Schuster Colloquium 12th Mar - Professor Ian Shipsey: The Large Synoptic Survey Telescope
All staff and students are invited to attend the Schuster Colloquium on Wednesday 12th March 2014 at 14.30 in the Rutherford Lecture Theatre, Schuster Building, when Professor Ian Shipsey, University of Oxford, will be speaking on "The Large Synoptic Survey Telescope"
Recent technological advances have made it possible to carry out deep optical surveys of a large fraction of the visible sky. These surveys enable a diverse array of astronomical and fundamental physics investigations, including the search for small moving objects in the solar system, studies of the assembly history of the Milky Way, the exploration of the transient sky, and the establishment of tight constraints on models of dark energy using a variety of independent techniques.

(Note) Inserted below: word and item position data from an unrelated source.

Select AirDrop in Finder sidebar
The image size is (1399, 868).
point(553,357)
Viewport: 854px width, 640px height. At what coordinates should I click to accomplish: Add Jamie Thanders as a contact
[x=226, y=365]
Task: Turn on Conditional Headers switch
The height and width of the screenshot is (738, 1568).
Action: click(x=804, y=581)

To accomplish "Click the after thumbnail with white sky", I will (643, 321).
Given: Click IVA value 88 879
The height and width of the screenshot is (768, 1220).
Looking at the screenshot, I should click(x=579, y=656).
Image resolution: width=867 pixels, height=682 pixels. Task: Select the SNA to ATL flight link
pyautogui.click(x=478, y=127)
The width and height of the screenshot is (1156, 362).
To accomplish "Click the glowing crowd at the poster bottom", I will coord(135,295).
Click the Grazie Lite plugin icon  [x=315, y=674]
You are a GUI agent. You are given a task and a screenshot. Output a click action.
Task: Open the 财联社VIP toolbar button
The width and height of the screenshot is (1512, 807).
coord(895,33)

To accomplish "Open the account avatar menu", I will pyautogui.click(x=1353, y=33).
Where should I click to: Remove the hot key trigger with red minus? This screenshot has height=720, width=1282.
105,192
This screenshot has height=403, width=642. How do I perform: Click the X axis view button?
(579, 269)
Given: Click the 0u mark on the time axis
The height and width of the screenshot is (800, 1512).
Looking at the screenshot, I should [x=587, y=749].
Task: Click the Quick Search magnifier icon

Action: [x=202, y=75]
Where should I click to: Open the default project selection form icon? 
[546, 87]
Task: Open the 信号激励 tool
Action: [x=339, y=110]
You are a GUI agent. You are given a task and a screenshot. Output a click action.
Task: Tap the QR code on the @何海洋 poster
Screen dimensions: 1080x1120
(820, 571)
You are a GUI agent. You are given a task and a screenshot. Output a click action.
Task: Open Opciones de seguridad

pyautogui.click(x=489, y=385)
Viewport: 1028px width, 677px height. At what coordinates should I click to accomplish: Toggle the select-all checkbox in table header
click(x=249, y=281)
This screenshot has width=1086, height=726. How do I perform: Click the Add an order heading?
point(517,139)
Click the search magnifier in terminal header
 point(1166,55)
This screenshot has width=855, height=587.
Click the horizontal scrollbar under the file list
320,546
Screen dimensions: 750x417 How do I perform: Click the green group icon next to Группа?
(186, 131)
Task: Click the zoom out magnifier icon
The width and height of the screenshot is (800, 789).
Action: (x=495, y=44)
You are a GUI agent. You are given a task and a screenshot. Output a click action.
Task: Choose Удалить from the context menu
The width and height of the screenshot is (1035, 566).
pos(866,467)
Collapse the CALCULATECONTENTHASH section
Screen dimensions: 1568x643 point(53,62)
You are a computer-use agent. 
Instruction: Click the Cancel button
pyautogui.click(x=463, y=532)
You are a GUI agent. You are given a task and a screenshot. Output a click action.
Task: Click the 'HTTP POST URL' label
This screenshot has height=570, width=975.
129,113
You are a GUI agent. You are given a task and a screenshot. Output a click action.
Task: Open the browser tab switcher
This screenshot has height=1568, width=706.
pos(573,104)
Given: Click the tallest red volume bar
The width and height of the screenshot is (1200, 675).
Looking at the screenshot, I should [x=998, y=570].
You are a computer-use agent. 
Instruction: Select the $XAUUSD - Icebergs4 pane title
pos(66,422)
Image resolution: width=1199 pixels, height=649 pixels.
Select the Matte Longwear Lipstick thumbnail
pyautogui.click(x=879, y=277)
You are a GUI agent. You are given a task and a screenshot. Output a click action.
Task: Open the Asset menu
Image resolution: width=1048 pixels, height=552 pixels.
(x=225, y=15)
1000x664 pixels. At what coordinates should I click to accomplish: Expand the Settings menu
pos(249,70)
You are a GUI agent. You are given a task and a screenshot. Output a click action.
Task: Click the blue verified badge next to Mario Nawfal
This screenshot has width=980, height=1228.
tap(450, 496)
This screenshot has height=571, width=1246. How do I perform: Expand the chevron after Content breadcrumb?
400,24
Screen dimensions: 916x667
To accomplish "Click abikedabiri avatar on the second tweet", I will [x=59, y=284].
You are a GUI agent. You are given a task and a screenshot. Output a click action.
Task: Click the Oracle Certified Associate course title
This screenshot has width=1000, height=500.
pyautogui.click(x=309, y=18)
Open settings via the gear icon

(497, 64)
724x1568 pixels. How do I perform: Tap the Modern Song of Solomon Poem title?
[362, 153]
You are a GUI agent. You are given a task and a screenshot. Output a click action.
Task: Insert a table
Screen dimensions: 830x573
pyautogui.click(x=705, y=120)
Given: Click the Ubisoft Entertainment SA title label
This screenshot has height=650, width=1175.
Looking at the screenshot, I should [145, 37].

The Large Synoptic Survey Telescope (LSST) brings together astrophysicists, particle physicists and computer scientists in the most ambitious project of this kind that has yet been proposed. With an 8.4 m primary mirror, and a 3.2 Gigapixel, 10 square degree CCD camera, LSST will provide nearly an order of magnitude improvement in survey speed over all existing optical surveys, and those which are currently in development. Expected to begin construction later in 2014, and to enter commissioning in 2020, in its first month of operation LSST will survey more of the universe than all previous telescopes built by mankind.
Over the full ten years of operation, it will survey half of the sky in six optical colors, discovering four billion new galaxies and 10 million supernovae. At least 800 distinct images will be taken of every field, enabling a plethora of statistical investigations for intrinsic variability and for control of systematic uncertainties in deep imaging studies. LSST will produce 15 TB of data per night, yielding a data set of over 100 PB over ten years. Dedicated computing facilities will process the image data in near real time, and issue worldwide alerts within 60 seconds for objects that change in position or brightness. In this talk Professor Shipsey will describe some of the science that will be made possible by the construction of LSST, especially dark energy science, which constitutes a profound challenge to particle physics and cosmology, and an overview of the technical design and current status of the project will be given.
Ian Shipsey is a particle physicist. He is a member of the team that is building the Large Synoptic Survey Telescope camera and served on the Board of Directors of the project (2009-13).
His interests are in searches for physics beyond the standard model at the LHC and dark energy. This year he is Chair of the Division of Particle and Fields of the American Physical Society. He was Julian Schwinger Distinguished Professor of physics at Purdue University (2007-2013) and is a Fellow of the American Physical Society and the American Association for the Advancement of Science. He has received Purdue University’s highest award for teaching.
Ian is profoundly deaf and has given over sixty colloquia and talks to the public on hearing, cochlear implants and perception since the miracle of a cochlear implant restored his hearing. He joined Oxford University last October.